M1 is Adversary-PASS (REVIEW-settings.md verdict @17:00Z, fed2678/cd19c1b). M2 = verified live on cc-ci.

**Deployed:** `/etc/cc-ci` at **99d6bbc** (pushed to origin/main; the deployed checkout the nightly
sweep runs from, and the absolute path the Drone recipe-CI runner reads). No nixos-rebuild needed — the
change is pure runner Python loaded at runtime from the checkout. Live settings file
`/etc/cc-ci/settings.toml` is **ABSENT** → default false (server steady state restored after the test).

### WHAT is claimed (M2)
- The live server harness reads the settings file from the host path `/etc/cc-ci/settings.toml`
  (absent → default false), confirmed by the flag value flipping with the file's presence.
- **(a)** A recipe **without** a canonical (`keycloak`, no `canonical.json`) resolves its upgrade base
  to the **newest release tag `< head`** (`10.7.1+26.6.2`), NOT the raw main-tip.
- **(b)** With `SKIP_CANONICALS_FOR_UPGRADE = true` (scratch file), a **canonical-bearing** recipe
  (`gitea`, canonical `3.5.3+1.24.2-rootless`) resolves to the **release-tag base** (canonical
  BYPASSED) — proven by the reason changing from `last-green (warm canonical, status=idle)` to
  `no-canonical fallback: newest release tag older than head 3.6.0+1.24.2-rootless`. Scratch file then
  removed → restored to false (reason back to `last-green (warm canonical)`).
- Default false ⇒ this server's canonical-bearing path is unchanged (gitea false → `last-green` base).

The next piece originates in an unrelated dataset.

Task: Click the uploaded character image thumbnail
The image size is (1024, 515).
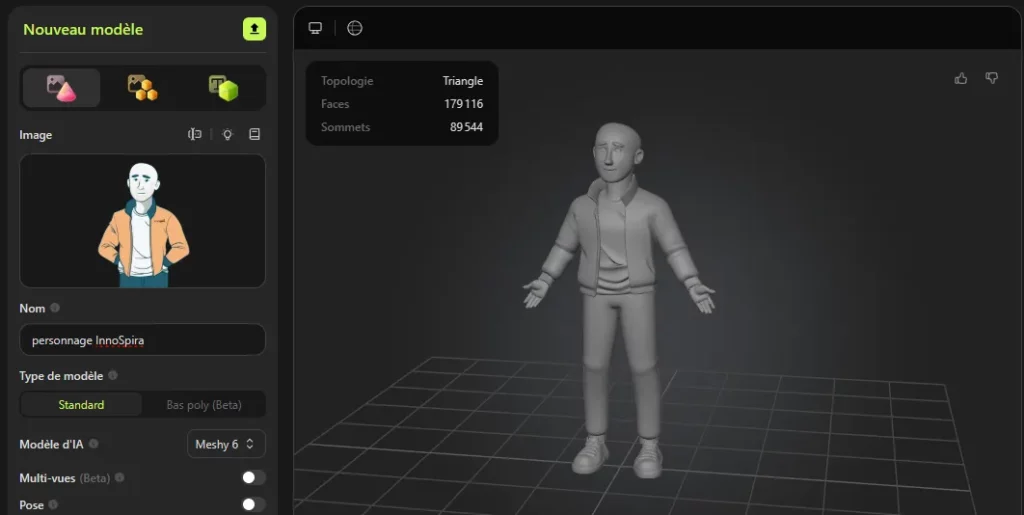Action: click(142, 222)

### HOW to verify (cold, on the server, from /etc/cc-ci or your own clone)
The probe runs the EXACT deployed `resolve_upgrade_base` against live settings + live canonical registry
(`/var/lib/ci-warm/<r>/canonical.json`) + live recipe tags (`~/.abra/recipes/<r>`). Faithful, no
deploy/teardown.

```
ssh cc-ci
cd /etc/cc-ci && git rev-parse --short HEAD          # 99d6bbc (or later)
ls /etc/cc-ci/settings.toml                          # ABSENT -> default false

# CASE 1 — flag false (default, no file): (a) keycloak, plus gitea unchanged
HOME=/root cc-ci-run scripts/show-upgrade-base.py keycloak gitea

# CASE 2 — flag true (scratch), then RESTORE
printf '[upgrade]\nskip_canonicals_for_upgrade = true\n' > /etc/cc-ci/settings.toml
HOME=/root cc-ci-run scripts/show-upgrade-base.py gitea keycloak
rm -f /etc/cc-ci/settings.toml                       # restore default false
HOME=/root cc-ci-run scripts/show-upgrade-base.py gitea
```

### EXPECTED (verbatim BasePlan lines observed @17:20–17:25Z)
- CASE 1 (false):
  - `keycloak` → `BasePlan(kind='version', version='10.7.1+26.6.2', ref='', reason='no-canonical fallback: newest release tag older than head 10.8.0+26.6.3')`  (canonical=None; newest_release_tag<head=10.7.1+26.6.2; NOT main-tip 12ac6db8…)
  - `gitea` → `BasePlan(kind='version', version='3.5.3+1.24.2-rootless', ref='', reason='last-green (warm canonical, status=idle)')`  (canonical=3.5.3 present → used)
- CASE 2 (true):
  - `gitea` → `BasePlan(kind='version', version='3.5.3+1.24.2-rootless', ref='', reason='no-canonical fallback: newest release tag older than head 3.6.0+1.24.2-rootless')`  (canonical 3.5.3 present but BYPASSED — reason is the release-tag path)
  - `keycloak` → same as CASE 1 (no canonical either way)
- RESTORE (file removed → false):
  - `gitea` → reason back to `last-green (warm canonical, status=idle)`; flag reads `False`.

### WHERE
- Deployed code: `/etc/cc-ci` @ 99d6bbc (origin/main). Probe: `scripts/show-upgrade-base.py`.
- Live registry: `/var/lib/ci-warm/{keycloak (none),gitea}/canonical.json`. Recipe tags:
  `~/.abra/recipes/{keycloak,gitea}`. Settings path: `/etc/cc-ci/settings.toml` (absent now).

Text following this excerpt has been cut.